Nella mia zona ne trovo davvero tanti di asparagi selvatici, quelli veri ossia gli Asparagus Acutifolia, e la cosa che mi riempie di stupore (e sotto sotto anche di grande gioia) e che non li raccoglie nessuno, a parte me!!! Quindi ho l'opportunità di trovarne sempre a sufficienza per un bel risotto!!!


Li tagliuzzo fini fini e poi li faccio saltare per pochi minuti in padella con olio e un po' di salsa di soia...


Faccio cuocere il riso integrale a parte e poi unisco riso e asparagi selvatici e faccio saltare in padella.
Servo ben caldo senza aggiungere parmigiano perchè mi piace sentire il sapore dell'asparago.


Chi non conosce il TARASSACO?


Sapete, per quanto comune e conosciutissimo, si fa ancora una grande confusione poichè sono davvero tante le piante che gli somigliano.

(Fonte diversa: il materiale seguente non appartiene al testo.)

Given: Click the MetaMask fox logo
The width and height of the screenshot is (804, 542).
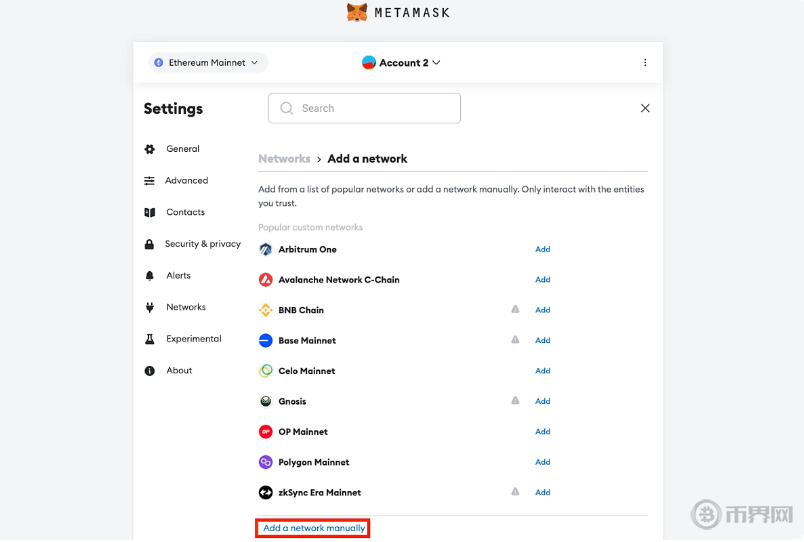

Per fortuna tutti i "sosia" del tarassaco sono commestibili, quindi la confusione non è molto grave!!!
Novanta volte su cento, se chiedete a qualcuno come mangia il tarassaco vi dirà: "Bollito con olio e limone". Si, buono non c'è che dire ma bollito il tarassaco perde gran parte delle sue proprietà, che si disperdono nell'acqua di cottura.
Ecco un modo diverso per prepararlo.
Fate soffriggere mezza cipolla dorata in un po' di olio di oliva, quando la cipolla è inbiondita aggiungete una piccola patata tagliata a listarelle sottili e lasciate cuocere per qualche minuti. A questo punto aggiungete il tarassaco lavato per bene e tagliuzzato grossolanamente.
Aggiungete un po' di brodo vegetale, acqua quanto basta per ammorbidire e lasciate cuocere per dieci, quindici minuti aggingendo acqua se serve.

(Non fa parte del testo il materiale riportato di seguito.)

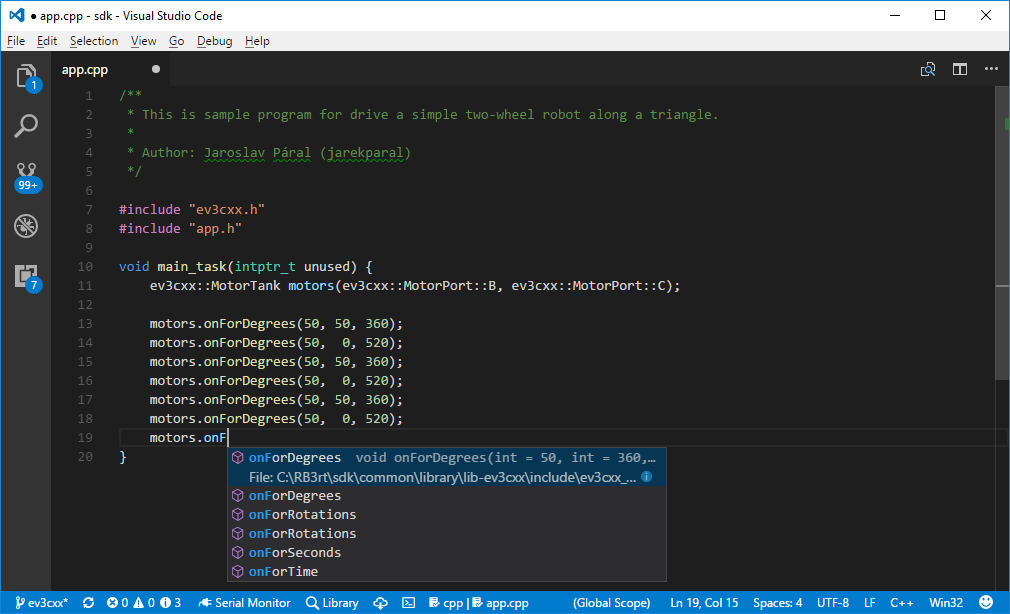Change the UTF-8 encoding selector
This screenshot has width=1010, height=614.
[x=832, y=602]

Il risultato sarà un piatto sano, pieno di proprietà e non troppo amaro, perchè la cipolla e la patata avranno smorzato il sapore amaro del tarassaco!
Provare per credere!!!

Ed ecco per oggi l'ultima ricettina selvatica: lo SFORMATO DI GERMOGLI DI LUPPOLO.
Detta così sembra chi sa che... ma in pratica è una frittata dentro le coppiglie!!!!
Prendo una bella manciata di germogli di luppolo...


... li tagliuzzate con un coltellino ben affilato e li fate saltare in poco olio in una padella antiaderente.
Mettete in una terrina e aggiungete un paio di uova di gallina felice e sbattete per bene.


Regolate di sale e riempite un paio di coppiglie ben oliate.


Prendete una pirofila, riempitela di acqua, adagiate all'interno le coppiglie in modo che l'acqua arrivi circa a metà della coppiglia e mettete in forno ben caldo. Lasciate cuocere per una ventina di minuti o fino a che lo sformatino, che nel frattempo si sarà gonfiato, non ha fatto una bella crosticina dorata.
Togliete dal forno, con un coltello staccare lo sformatino dallo stampo e servire caldo.


Ed ecco il mio pranzo: tarassaco con patate, sformatino di luppolo e radicchio selvatico.
Mica male, vero?
A presto con nuove ricette selvatiche.